I understand that sometimes it is difficult arranging childcare, but I think people should either ask someone else to take the invited child along to the party, ask if it's ok to just drop the child off at the party as no child care for sibling or if the host says it's ok to bring the sibling make sure they're not getting in the way!

skylark2 · 10/02/2015 07:38

"all were shocked at the thought of leaving a 4/5 year old"

Why would anyone be "shocked" at the thought of a 4-5 year old spending time away from their parents with the same 30 kids that they spend time with away from their parents Monday-Friday?

My kids are teens now, but seriously, kids haven't changed that much. It used to be completely normal to leave school age children at parties. Heck, it used to be completely normal to leave playgroup age children at parties.

ftmsoon · 10/02/2015 07:42

DD is only 9 months so haven't got to this stage, but I have a genuine question. For those of you who won't leave a 4yr old, how does this differ from leaving them at school/nursery? DD will be doing 8-6 at nursery from next month, so why couldn't I leave her for 2 hours at a birthday party in 3years time?
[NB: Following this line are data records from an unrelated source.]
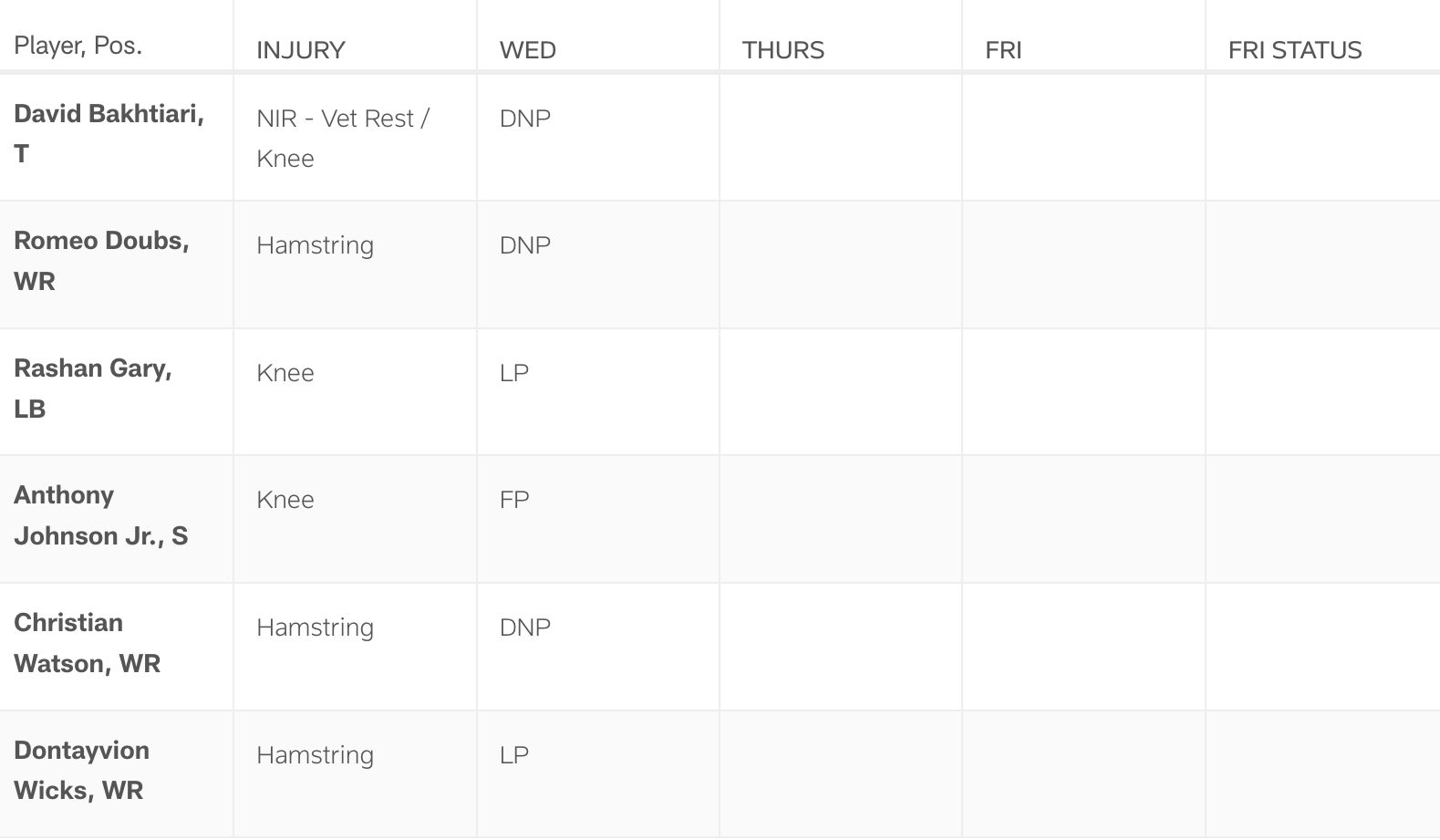Click Rashan Gary's Knee injury cell
Viewport: 1440px width, 840px height.
pyautogui.click(x=285, y=373)
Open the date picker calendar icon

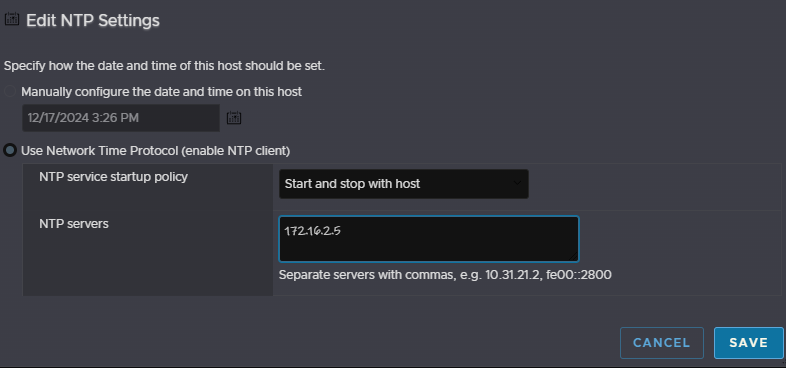tap(234, 118)
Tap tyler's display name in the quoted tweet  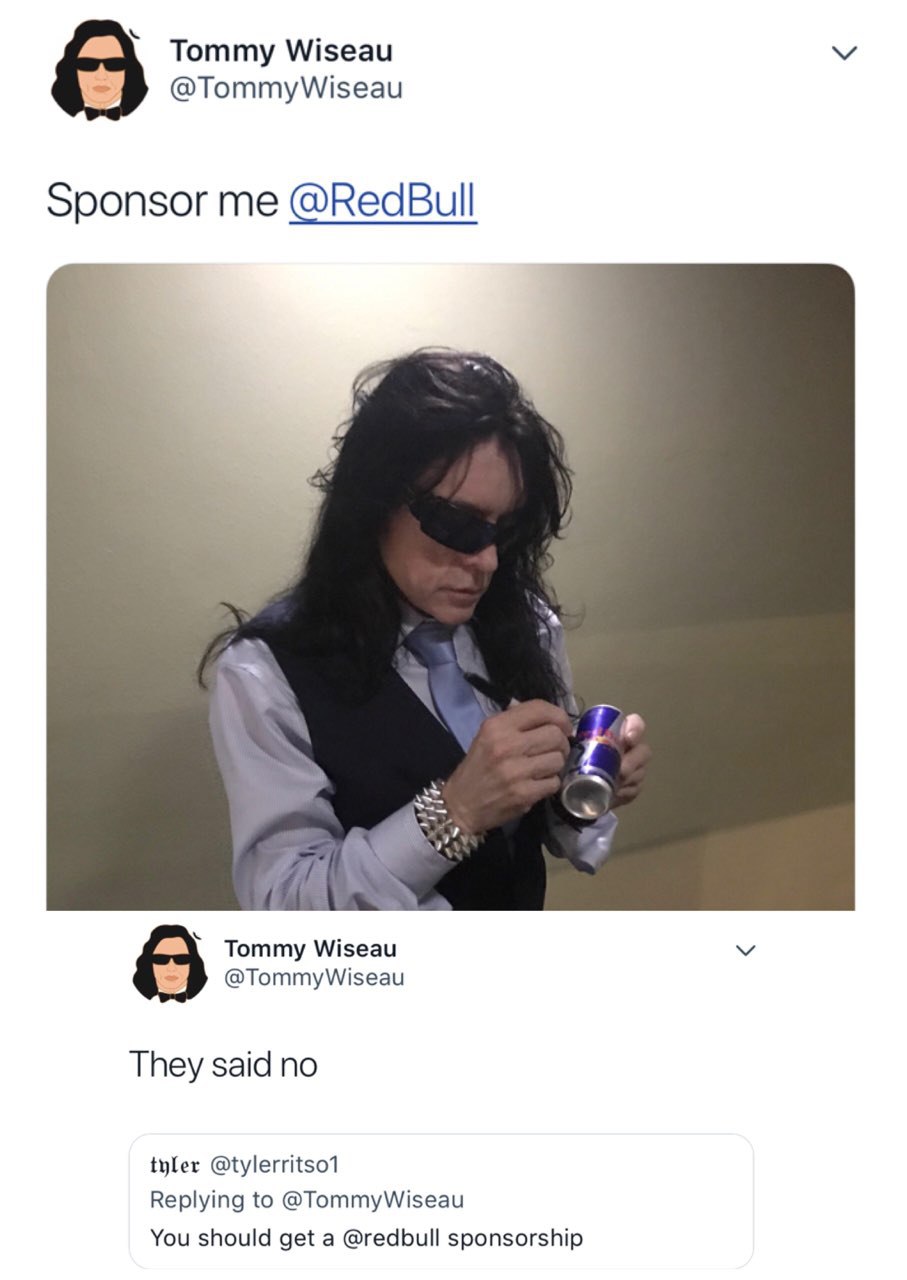(x=175, y=1164)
SnowWhiteAteTheApple · 10/02/2015 07:45

She needs to be firm, maybe a text if she has numbers. If not, then she will need to do it to the people involved.

Then remember for the next party to put no siblings on the invites. It's amazing how many people think a party invite is for the whole family not just the invited person. Unfair on the birthday child as well for it to be taken over by children they didn't invite.
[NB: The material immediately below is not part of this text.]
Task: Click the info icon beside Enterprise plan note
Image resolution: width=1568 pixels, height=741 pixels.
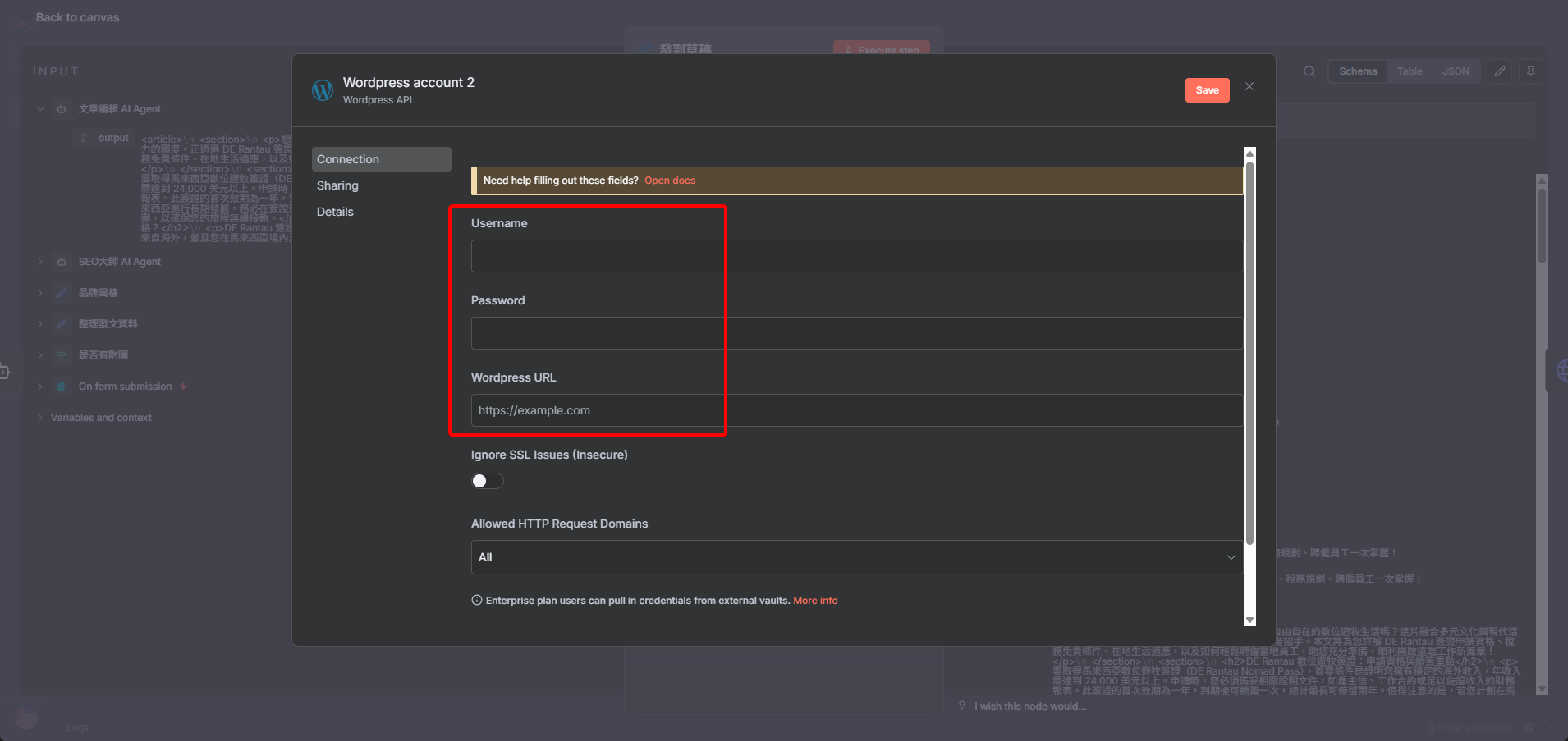Action: coord(477,601)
We always had a private venue for the infant parties that was limited in numbers and paid for in advance so the venue checked childrens names off on entry. Parents could stay though if they so wished. Most used the same place as local and easy.

TheChickenSituation · 10/02/2015 07:47

Here, parents still stay for 4-year olds, mix and match for 5-year olds (when kids start school), and by 6 only the most helicopter-ish types don't take advantage of dropping and running.

I sort of think you need to take into account a few unscheduled extras in the form of siblings turning up. Sometimes it just can't be avoided, and as long as the parents check in on this beforehand, it is what it is.

DisappointedOne · 10/02/2015 07:54

Last party DD went to was held in the sports hall of a leisure centre. The hall was split in half with a net that ran around 2/3rds of the way along. Doors to the sports hall remained open throughout, and the party food room was upstairs meaning everybody had to leave the sports hall, go down a corridor, up 2 flights of stairs and through a labelled door. I don't think the organising parents would have been at all happy at having to manage 40 3 and 4 year old kids through all of that. Would you enjoy the experience of you did?

NormHonal · 10/02/2015 08:05

I think in Reception it's as much about getting to know the other parents as the children having fun.

I think I stayed at all of DC1's parties in Reception because of a combination of physical/sensory issues requiring my support, and in some cases I did have to bring DC2 (as a bf baby) but always checked it was ok and always made myself available to the party organisers as a "helper".

After Reception I drop-and-go unless the organiser is a friend and needs an extra pair of hands, or makes it clear that parents are welcome to stay for a glass of wine/cup of coffee and a chat (sometimes it's nice to catch up with working parents who don't get to chat at the school gates).

The etiquette as far as I'm concerned is to not bring older siblings at all, and younger siblings only if absolutely necessary and after checking with the party organiser that it's ok. I'm finding it much easier with DC2 as most of the party hosts know both DCs and will often invite both of them anyway.

As the host, your DN needs to be explicit with the guests and tell them, one way or the other.